So, the truth is: I am at the point of wondering if it's worth it to keep on trying to get through this life when all the odds seems stacked against me. I think that maybe it would be easier on my family and what remaining friends I have if I just quietly disappeared. Somehow, that sounds like the answer to me. Disappearing would allow me to let go of the pain, of the past, and of the burden I am to others.

I really need to think this through.
Mary - I just made it back to the site and (as always!) enjoy reading what you write. It is good to know that our parents support and love us no matter what we have done in the past, not everyone is so fortunate in this way. It is not always so with others who claim to be friends or love us, as we all have experienced.

I am happy to read that you recuperating now, and I pray that this continues so that you can regain both body and spirit to their full capacity again.

I was just thinking about my case this morning, and it did not anger me or raise any emotions at all - just indifference to the reality of how it was played out.

The unemployment streak continues on now over 6 months, but I keep looking, contacting people, and working around the property. Some projects work, while other are not fully successful yet. Perceived failures, combined with boredom, work to only depress the spirit over time. As long as I can learn from those setbacks, I can appreciate the time spent on it as a lesson in life - and not a failure. This is almost never easy though!

I too have thought of dropping out, but anyone who truly cares for you would be devastated if you were to just disappear. Recently, we have been watching the different shows based in AK about city people surviving up there in the wild. Now, there is the Colony which is based in L.A., CA. It is amazing the differences between those that are set in AK, where you are concerned about water, food, & heat VS in L.A. where they worry about electricity, running water, marauders, generators, etc... I would much prefer the AK lifestyle, and being back to the bare basics of life. My wife is not keen on it at all though! As simple as life should be, we humans always tend to over complicate it. Why?

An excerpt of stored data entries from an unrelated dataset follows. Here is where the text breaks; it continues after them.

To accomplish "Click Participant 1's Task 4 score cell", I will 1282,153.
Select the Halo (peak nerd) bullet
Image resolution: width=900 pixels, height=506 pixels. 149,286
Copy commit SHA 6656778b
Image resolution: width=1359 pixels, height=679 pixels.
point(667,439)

I still struggle with feeling like a success in my own life, especially now. We all make poor choices and all have to decide to change, if we want to improve our lot in life. Aimlessly wandering through life is the worst thing we can do, as I can tell you from experience. Purpose and direction is one thing that gives us hope & reason for moving on.

Your writing is a real gift to the rest of us, and I do appreciate your sharing it with us. Sometimes, the best gift we can give is letting others have a glimpse into our own lives and they can see that others have tough problems to deal with also. They can then feel connected to another human, which we all need at some point. While most of us dwell on the burdens of finance and physical assistance, we tend to forget the emotional gifts that we too offer back to those people who help us. I know from being on both sides of it, that sometimes people need to help others - for their own good. At other times, it can be the smallest effort for us to help someone, but carry huge significance to them!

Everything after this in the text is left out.